• **Data listing**:
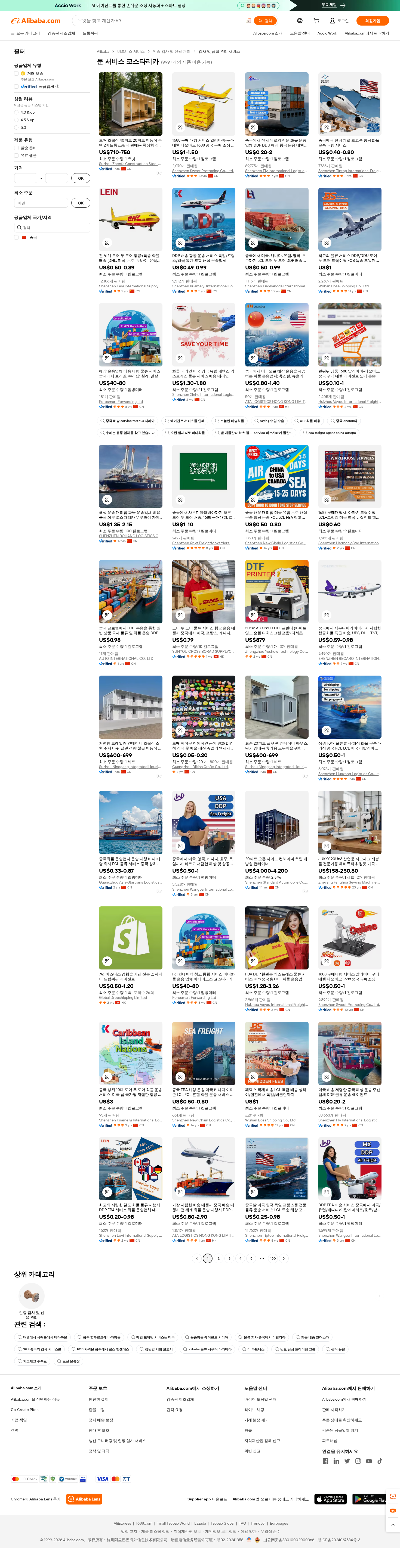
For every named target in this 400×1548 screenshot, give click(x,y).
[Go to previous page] (197, 1258)
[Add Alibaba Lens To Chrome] (84, 1499)
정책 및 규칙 (99, 1451)
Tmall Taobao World (173, 1523)
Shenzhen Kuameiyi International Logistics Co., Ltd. (204, 286)
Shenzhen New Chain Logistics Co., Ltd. (277, 543)
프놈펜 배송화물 (232, 421)
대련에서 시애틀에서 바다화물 (45, 1337)
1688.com (144, 1523)
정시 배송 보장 (101, 1420)
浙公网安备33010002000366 (288, 1540)
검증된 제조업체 (180, 1399)
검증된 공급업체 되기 (340, 1430)
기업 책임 (19, 1420)
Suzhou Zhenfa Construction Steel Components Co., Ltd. (130, 163)
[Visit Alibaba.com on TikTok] (380, 1461)
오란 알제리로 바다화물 (188, 433)
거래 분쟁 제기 (256, 1420)
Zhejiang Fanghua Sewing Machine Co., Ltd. (350, 882)
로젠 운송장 (71, 1361)
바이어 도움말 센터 (260, 1399)
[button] (248, 20)
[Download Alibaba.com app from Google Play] (370, 1499)
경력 (15, 1430)
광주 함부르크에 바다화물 (102, 1337)
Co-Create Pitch (25, 1409)
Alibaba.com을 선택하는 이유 (35, 1399)
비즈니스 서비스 (131, 51)
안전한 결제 (99, 1399)
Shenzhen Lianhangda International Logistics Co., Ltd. (277, 286)
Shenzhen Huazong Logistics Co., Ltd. (350, 774)
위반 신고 (252, 1451)
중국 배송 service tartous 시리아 (130, 421)
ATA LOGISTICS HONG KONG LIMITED (277, 401)
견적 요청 (175, 1409)
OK (81, 178)
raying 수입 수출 (272, 421)
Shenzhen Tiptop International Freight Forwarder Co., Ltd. (350, 171)
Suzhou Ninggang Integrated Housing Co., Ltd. (130, 766)
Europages (279, 1523)
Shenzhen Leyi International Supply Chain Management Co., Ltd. (130, 286)
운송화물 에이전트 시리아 (209, 1337)
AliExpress (122, 1523)
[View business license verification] (249, 1540)
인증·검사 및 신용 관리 (171, 51)
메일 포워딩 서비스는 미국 (155, 1337)
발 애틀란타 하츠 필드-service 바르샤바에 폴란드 (257, 433)
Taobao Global (222, 1523)
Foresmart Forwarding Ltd (121, 401)
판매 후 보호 (99, 1430)
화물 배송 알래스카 (315, 1337)
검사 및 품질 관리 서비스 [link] (219, 51)
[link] (393, 1496)
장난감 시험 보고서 (159, 1349)
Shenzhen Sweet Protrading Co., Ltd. (203, 171)
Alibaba (103, 51)
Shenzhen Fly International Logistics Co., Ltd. (277, 171)
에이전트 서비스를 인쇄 (187, 421)
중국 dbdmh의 (346, 421)
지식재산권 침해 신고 (262, 1440)
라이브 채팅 (254, 1409)
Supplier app (199, 1499)
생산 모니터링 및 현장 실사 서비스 (117, 1440)
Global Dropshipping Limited (123, 997)
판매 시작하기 (334, 1409)
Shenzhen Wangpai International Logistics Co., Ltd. (204, 889)
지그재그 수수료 (35, 1361)
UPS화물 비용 (310, 421)
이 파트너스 (255, 1349)
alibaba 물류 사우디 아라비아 (210, 1349)
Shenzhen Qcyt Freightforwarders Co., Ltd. (204, 543)
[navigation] (52, 656)
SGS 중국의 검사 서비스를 (42, 1349)
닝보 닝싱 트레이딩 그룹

• **Problem to work on**: Could you render all of the material above as a numbered list, with blank lines and the pictures left out?

• **Finished exercise**:
1. For every named target in this 400×1548 screenshot, give click(x,y).
2. [Go to previous page] (197, 1258)
3. [Add Alibaba Lens To Chrome] (84, 1499)
4. 정책 및 규칙 (99, 1451)
5. Tmall Taobao World (173, 1523)
6. Shenzhen Kuameiyi International Logistics Co., Ltd. (204, 286)
7. Shenzhen New Chain Logistics Co., Ltd. (277, 543)
8. 프놈펜 배송화물 (232, 421)
9. 대련에서 시애틀에서 바다화물 (45, 1337)
10. 1688.com (144, 1523)
11. 정시 배송 보장 (101, 1420)
12. 浙公网安备33010002000366 (288, 1540)
13. 검증된 제조업체 (180, 1399)
14. 검증된 공급업체 되기 (340, 1430)
15. 기업 책임 (19, 1420)
16. Suzhou Zhenfa Construction Steel Components Co., Ltd. (130, 163)
17. [Visit Alibaba.com on TikTok] (380, 1461)
18. 오란 알제리로 바다화물 (188, 433)
19. 거래 분쟁 제기 (256, 1420)
20. Zhejiang Fanghua Sewing Machine Co., Ltd. (350, 882)
21. 로젠 운송장 (71, 1361)
22. 바이어 도움말 센터 (260, 1399)
23. [button] (248, 20)
24. [Download Alibaba.com app from Google Play] (370, 1499)
25. 경력 (15, 1430)
26. 광주 함부르크에 바다화물 (102, 1337)
27. Co-Create Pitch (25, 1409)
28. Alibaba.com을 선택하는 이유 (35, 1399)
29. 비즈니스 서비스 (131, 51)
30. 안전한 결제 (99, 1399)
31. Shenzhen Lianhangda International Logistics Co., Ltd. (277, 286)
32. Shenzhen Huazong Logistics Co., Ltd. (350, 774)
33. 위반 신고 (252, 1451)
34. 중국 배송 service tartous 시리아 (130, 421)
35. ATA LOGISTICS HONG KONG LIMITED (277, 401)
36. 견적 요청 (175, 1409)
37. OK (81, 178)
38. raying 수입 수출 (272, 421)
39. Shenzhen Tiptop International Freight Forwarder Co., Ltd. (350, 171)
40. Suzhou Ninggang Integrated Housing Co., Ltd. (130, 766)
41. Europages (279, 1523)
42. Shenzhen Leyi International Supply Chain Management Co., Ltd. (130, 286)
43. 운송화물 에이전트 시리아 (209, 1337)
44. AliExpress (122, 1523)
45. [View business license verification] (249, 1540)
46. 인증·검사 및 신용 관리 (171, 51)
47. 메일 포워딩 서비스는 미국 (155, 1337)
48. 발 애틀란타 하츠 필드-service 바르샤바에 폴란드 (257, 433)
49. Taobao Global (222, 1523)
50. Foresmart Forwarding Ltd (121, 401)
51. 판매 후 보호 (99, 1430)
52. 화물 배송 알래스카 (315, 1337)
53. 검사 및 품질 관리 서비스 [link] (219, 51)
54. [link] (393, 1496)
55. 장난감 시험 보고서 (159, 1349)
56. Shenzhen Sweet Protrading Co., Ltd. (203, 171)
57. Alibaba (103, 51)
58. Shenzhen Fly International Logistics Co., Ltd. (277, 171)
59. 에이전트 서비스를 인쇄 (187, 421)
60. 중국 dbdmh의 (346, 421)
61. 지식재산권 침해 신고 (262, 1440)
62. 라이브 채팅 (254, 1409)
63. Supplier app (199, 1499)
64. 생산 모니터링 및 현장 실사 서비스 (117, 1440)
65. Global Dropshipping Limited (123, 997)
66. 판매 시작하기 (334, 1409)
67. Shenzhen Wangpai International Logistics Co., Ltd. (204, 889)
68. 지그재그 수수료 (35, 1361)
69. UPS화물 비용 (310, 421)
70. 이 파트너스 (255, 1349)
71. alibaba 물류 사우디 아라비아 (210, 1349)
72. Shenzhen Qcyt Freightforwarders Co., Ltd. (204, 543)
73. [navigation] (52, 656)
74. SGS 중국의 검사 서비스를 (42, 1349)
75. 닝보 닝싱 트레이딩 그룹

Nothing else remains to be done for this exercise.